* _Activity_: Would you copy every record exactly as it stands and drop the pictures?

------ Given information ------

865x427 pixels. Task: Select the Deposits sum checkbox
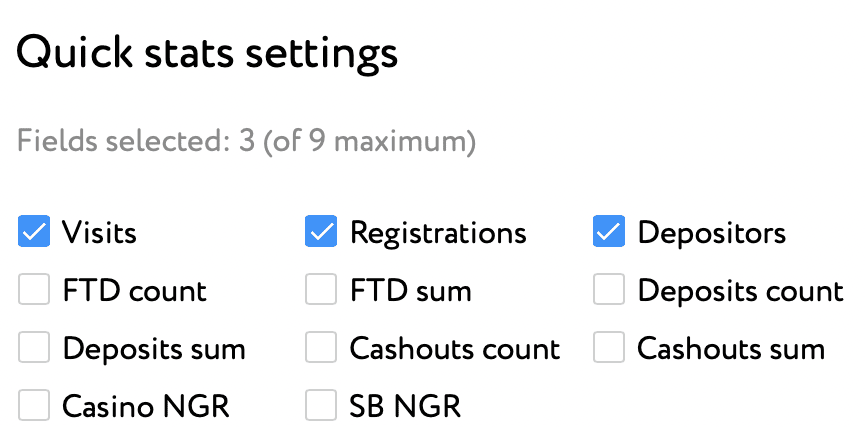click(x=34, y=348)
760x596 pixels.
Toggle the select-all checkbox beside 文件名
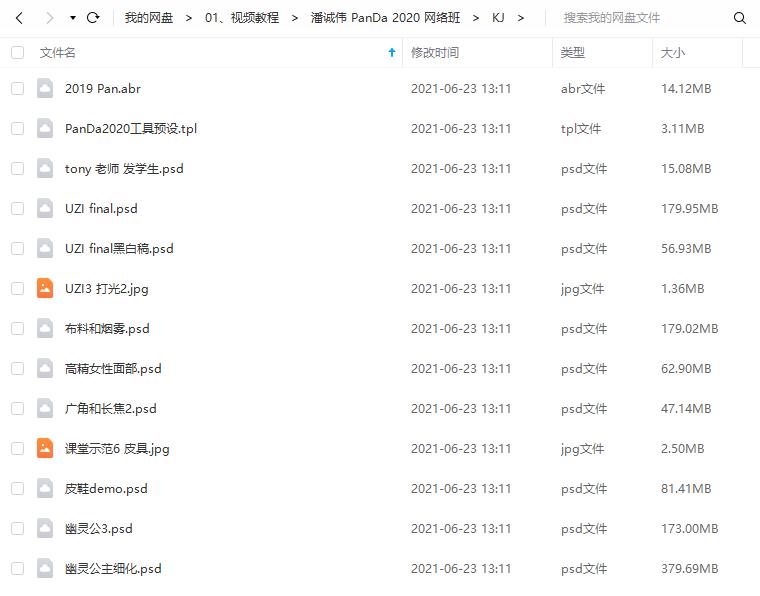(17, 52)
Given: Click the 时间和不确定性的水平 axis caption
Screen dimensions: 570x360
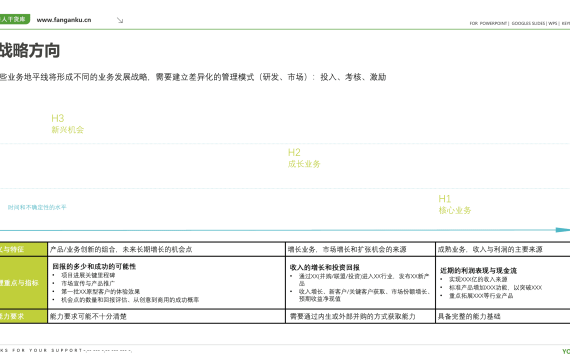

------

* _Written response_:
865x427 pixels. Task: Select the Deposits sum checkbox
click(x=34, y=348)
760x596 pixels.
Toggle the select-all checkbox beside 文件名
(17, 52)
Given: Click the 时间和不确定性的水平 axis caption
Screen dimensions: 570x360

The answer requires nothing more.